Stored items from a collection
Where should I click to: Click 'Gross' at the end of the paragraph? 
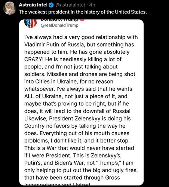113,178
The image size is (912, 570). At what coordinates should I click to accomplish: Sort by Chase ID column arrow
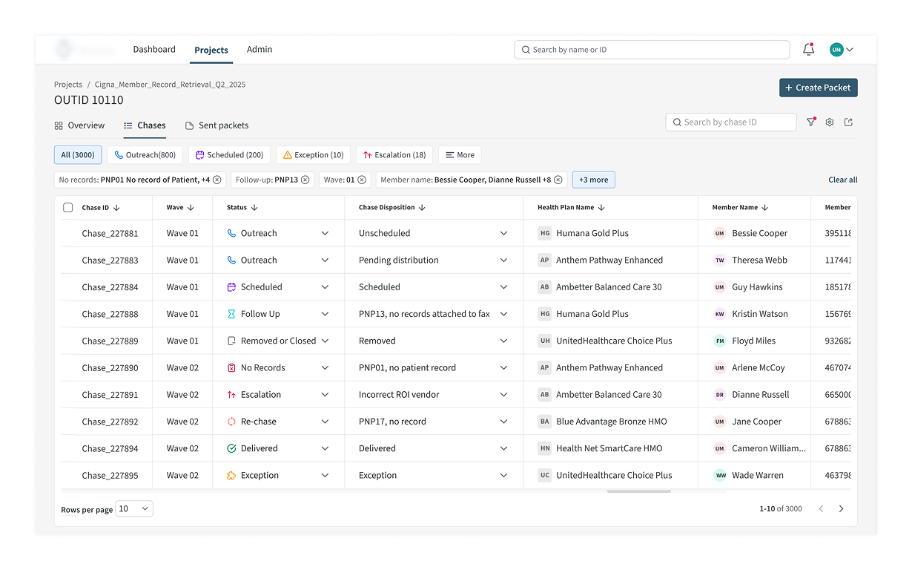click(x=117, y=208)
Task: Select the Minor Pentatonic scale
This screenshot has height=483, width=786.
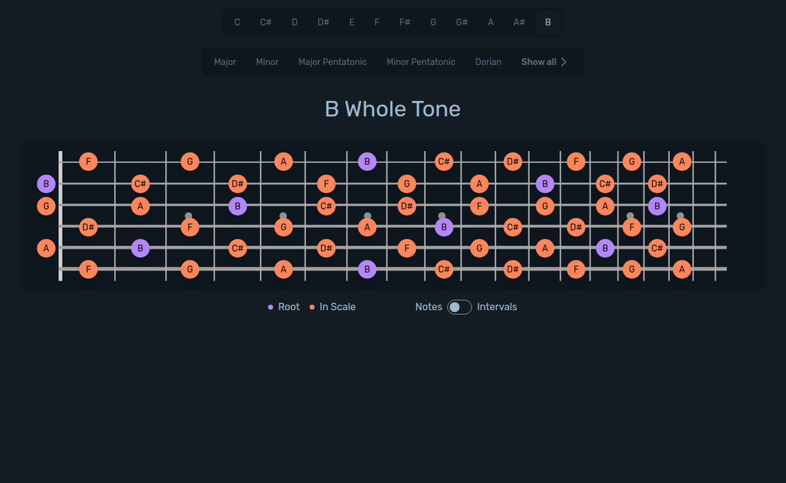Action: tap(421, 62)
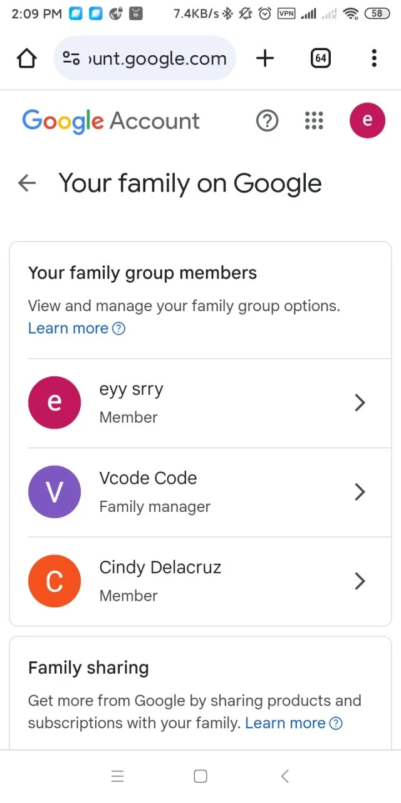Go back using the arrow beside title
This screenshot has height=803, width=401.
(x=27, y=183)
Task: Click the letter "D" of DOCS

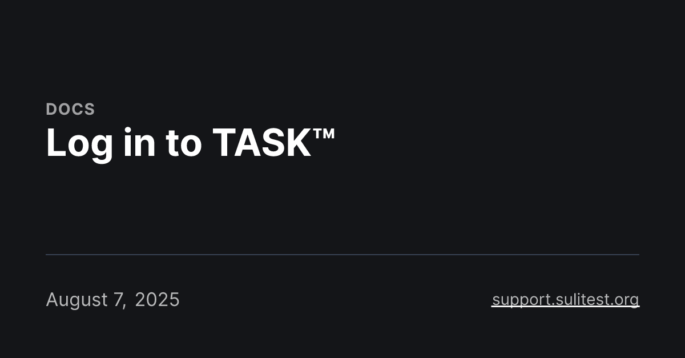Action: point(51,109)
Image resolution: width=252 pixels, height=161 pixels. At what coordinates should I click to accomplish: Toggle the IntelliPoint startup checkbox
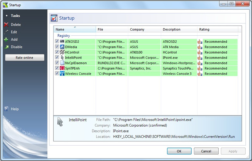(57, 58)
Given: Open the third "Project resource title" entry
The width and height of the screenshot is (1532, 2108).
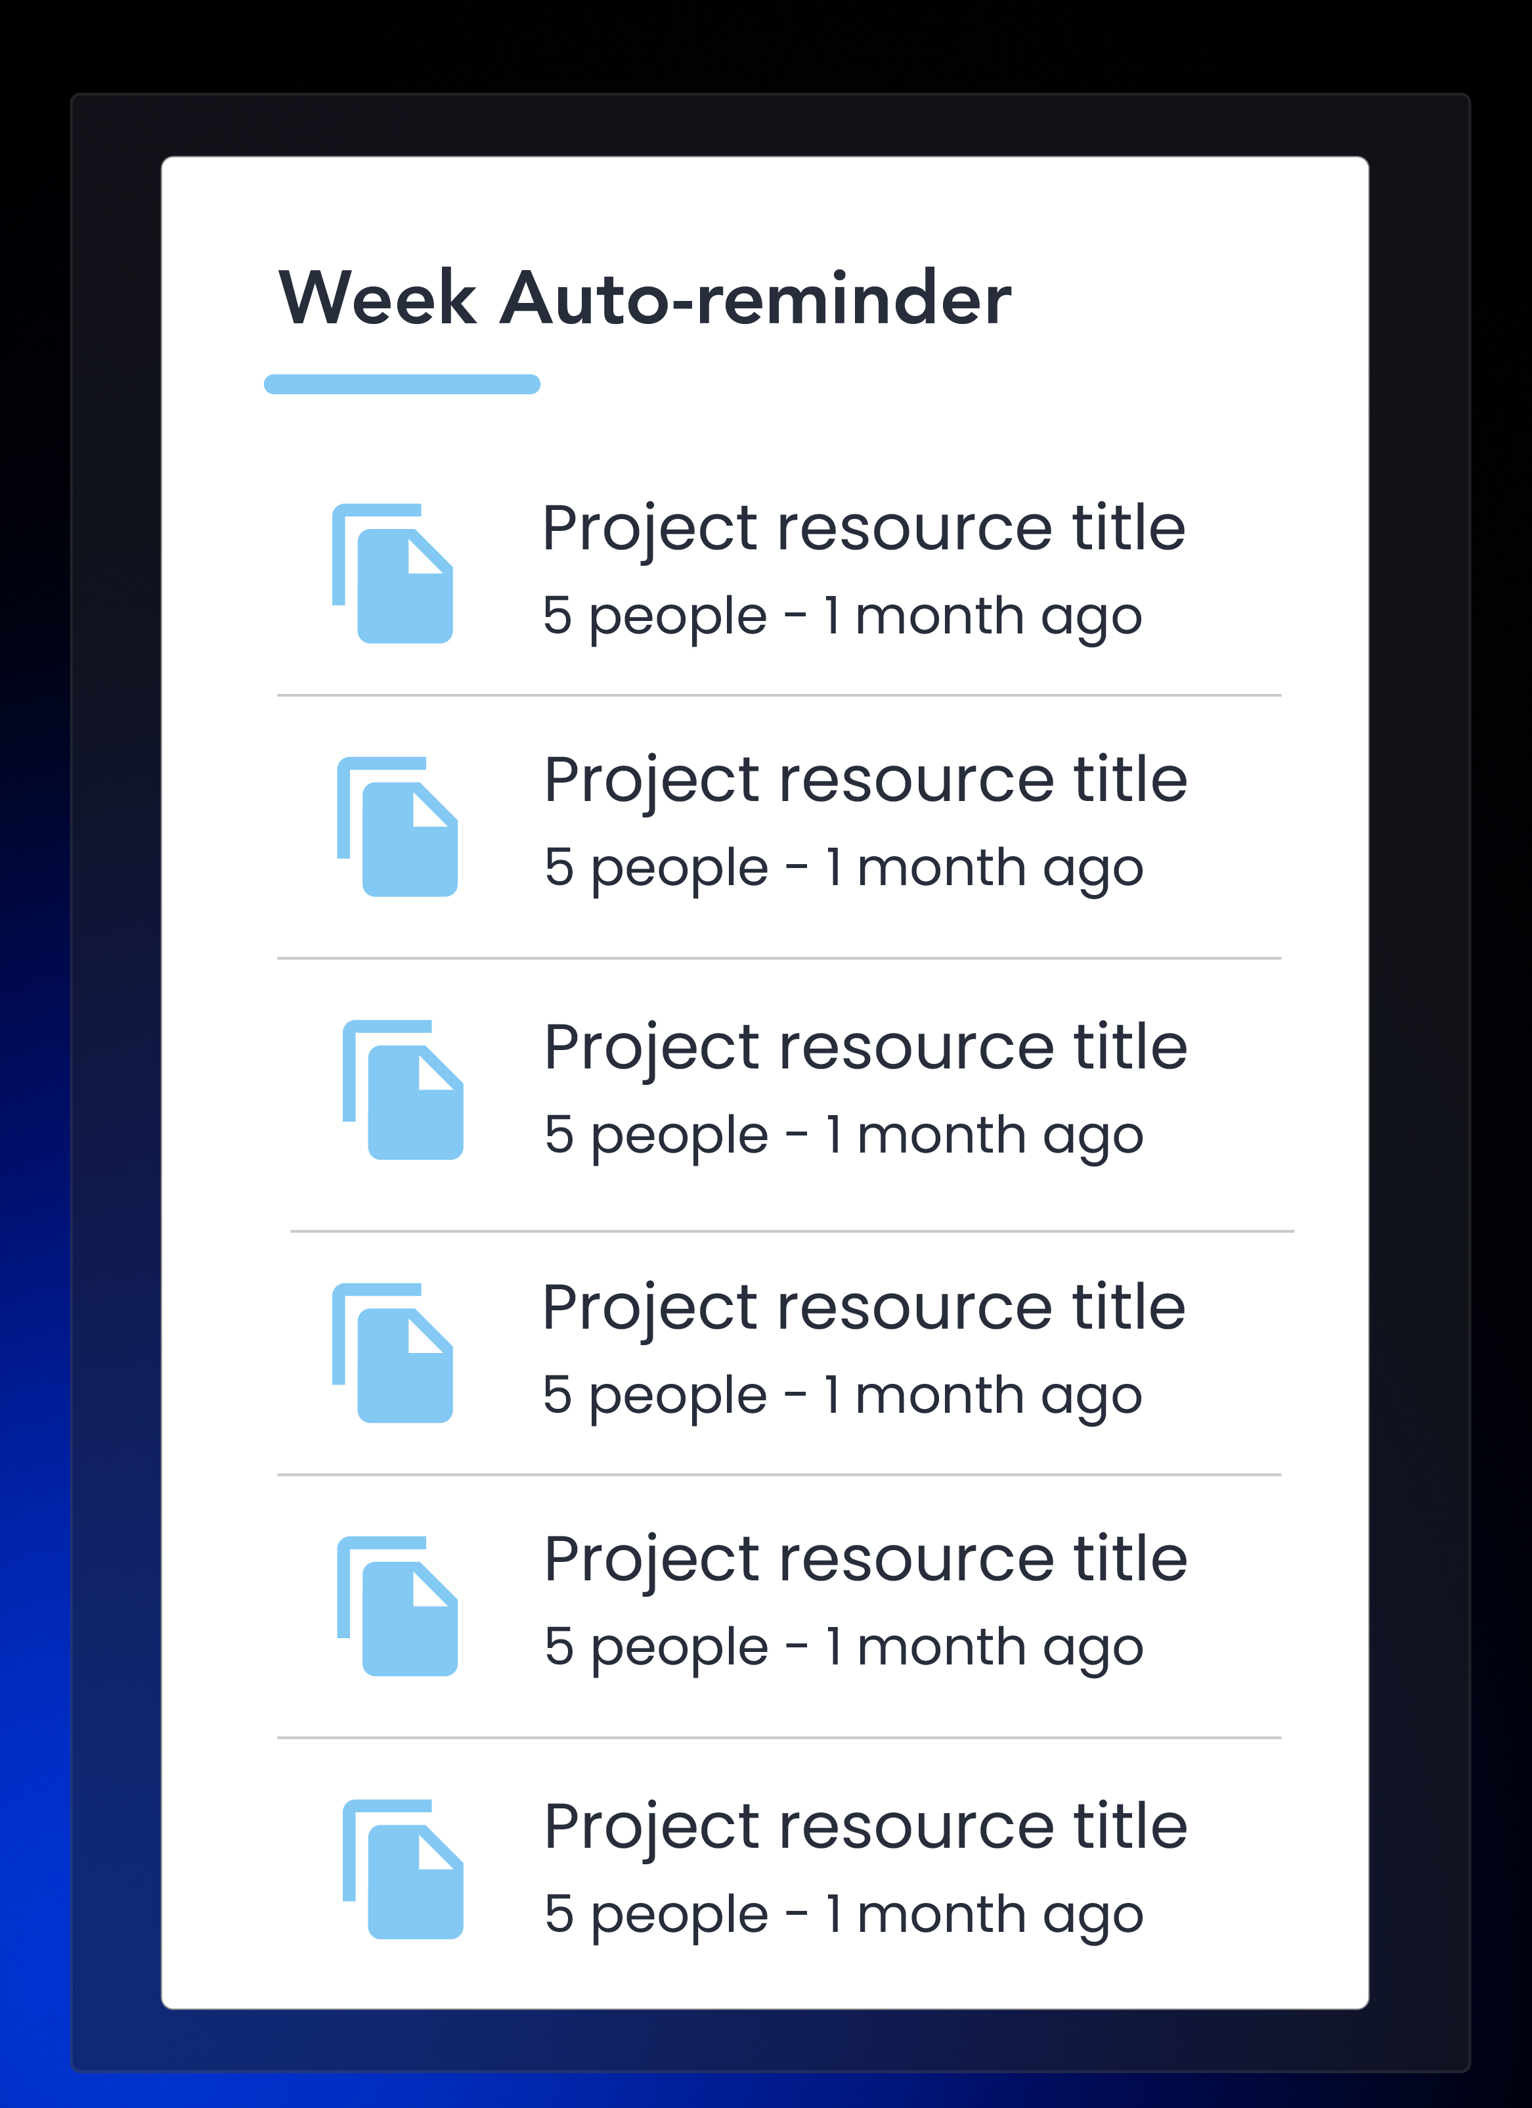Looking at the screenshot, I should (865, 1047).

TASK ITEM
Starting at the line that contains "Image resolution: width=252" and ending at the final line of the data, reproduce each line exactly. Pictures stay out of the copy.

ANSWER SPACE
Image resolution: width=252 pixels, height=161 pixels. At what coordinates should I click to accomplish: Toggle the IntelliPoint startup checkbox
(57, 58)
Given: Open the third "Project resource title" entry
The width and height of the screenshot is (1532, 2108).
Looking at the screenshot, I should (865, 1047).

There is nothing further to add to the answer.